と、そうこうするうちに自分の番が来た。椅子を引いて、立ち上がる。一秒一秒が長く感じられる。私はちらっと先生を盗み見た。先生は何事もない風で、澄ました顔で教科書に目を落としている。もし、私がここで教科書を読み上げなかったり、その場にそぐわないことをしたりすれば、その目は訝しげにこちらを見るだろう。非難の色を以て。幼い私は、このような時だけは先生を無情だと思った。普段は優しくて朗らかな先生が、授業中は時々鬼教官のようにすら見えた。読み上げるタイミングだって自分で図らなければならない。いつ読みはじめるか、それ一つ心の中で決めるのにだって勇気が要るのだ。ー突然、私は水の中に一人放り投げられたような錯覚に落ち込む。有無を言わさず、ぽおんと勢いよく投げ落とされた私は、飛沫を上げて水面と衝突し、そのままずぶずぶと沈んでいく。早く呼吸がしたくて、水面から顔を出そうと必死でもがくが、大袈裟に動かす腕はむなしく水を切る。ー周囲を見れば、他の生徒たちは大人しく教科書を見つめている。私の恐怖など、皆誰も知らないかのようだ。
当時、私はクラスの内ではちょっとした優等生で通っていた。別にそれほど頭が良い訳ではなかったのだが、このように臆病なので失敗をひどく嫌い、授業中、当てられると頑張って利口らしく振る舞った。叱られるのが嫌で、宿題も忘れなかった。休み時間中や給食中などは、できるだけ先生や皆に好かれるよう気を配った。そうして、場数を踏まない内にいつの間にか私の失敗に対する恐怖は膨らんでいき、仕舞いには、私は一人でそれを抱える羽目になってしまっていた。
はじめが一番の恐怖なのだ。私は、ごくんと生唾を飲み込み、口を開いた。そして、できるだけそつなく、できるだけ優等生らしく、教科書の上の文字を読むようにした。口から滑り出した言葉は、穏やかな抑揚を持って、教室に拡がった。読み間違えることはなかった。私はいつの間にか自分の番を終えて、椅子に座っていた。そして、順番は私の後ろの男の子へと移った。私はほっとしていた。そして、自分で思っていたよりも上手く読むことができたという、密やかな満足感に包まれていた。

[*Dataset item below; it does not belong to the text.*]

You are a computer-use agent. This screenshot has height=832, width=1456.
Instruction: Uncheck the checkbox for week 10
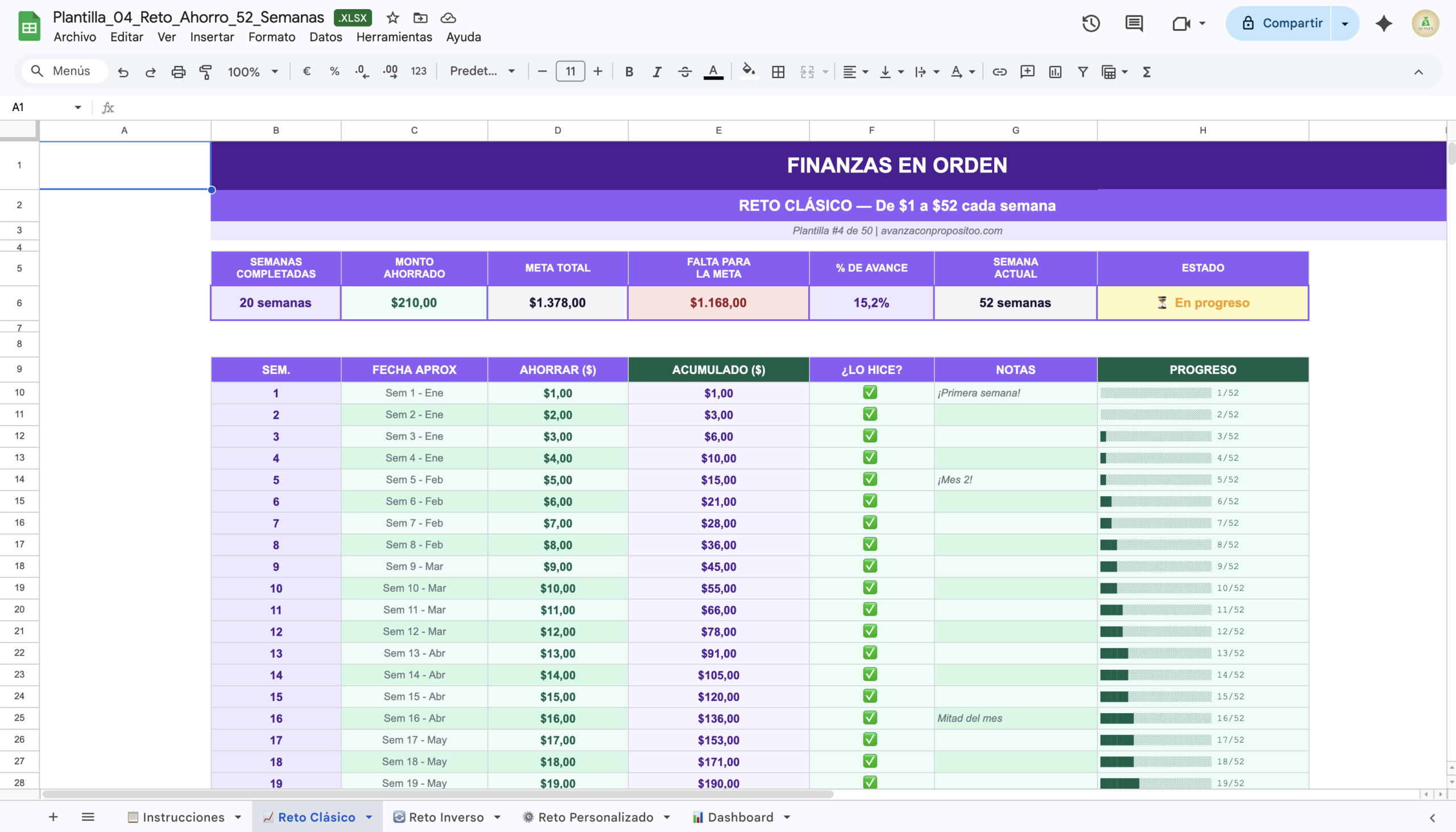[x=870, y=587]
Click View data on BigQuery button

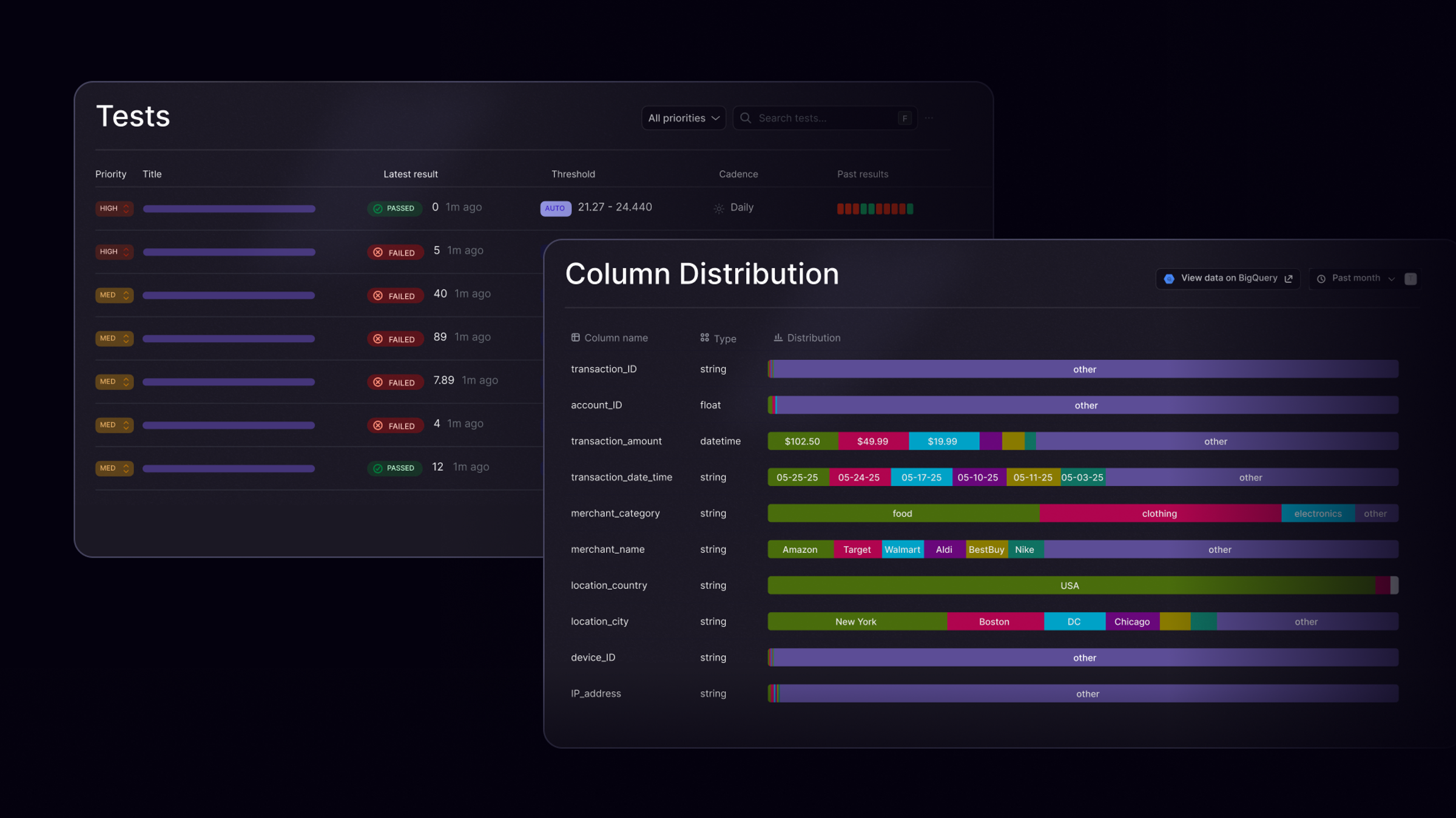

と、ひとつの調和が乱れた。教室の空気が変わった。後ろの席の男の子は、名前を相田くんと言ったが、その相田くんが、急に朗読をやめたのだった。教室に静寂が訪れる。皆が相田くんの方を見る。先生が、教科書から目を上げた。上目使いで、老眼鏡の隙間から、相田くんの顔を見た。臆病な私が恐れていた負の想像が、突然主役を別の人間に据えて、現実となったのだ。目の前で繰り広げられていたのは、まさに最悪の事態だった。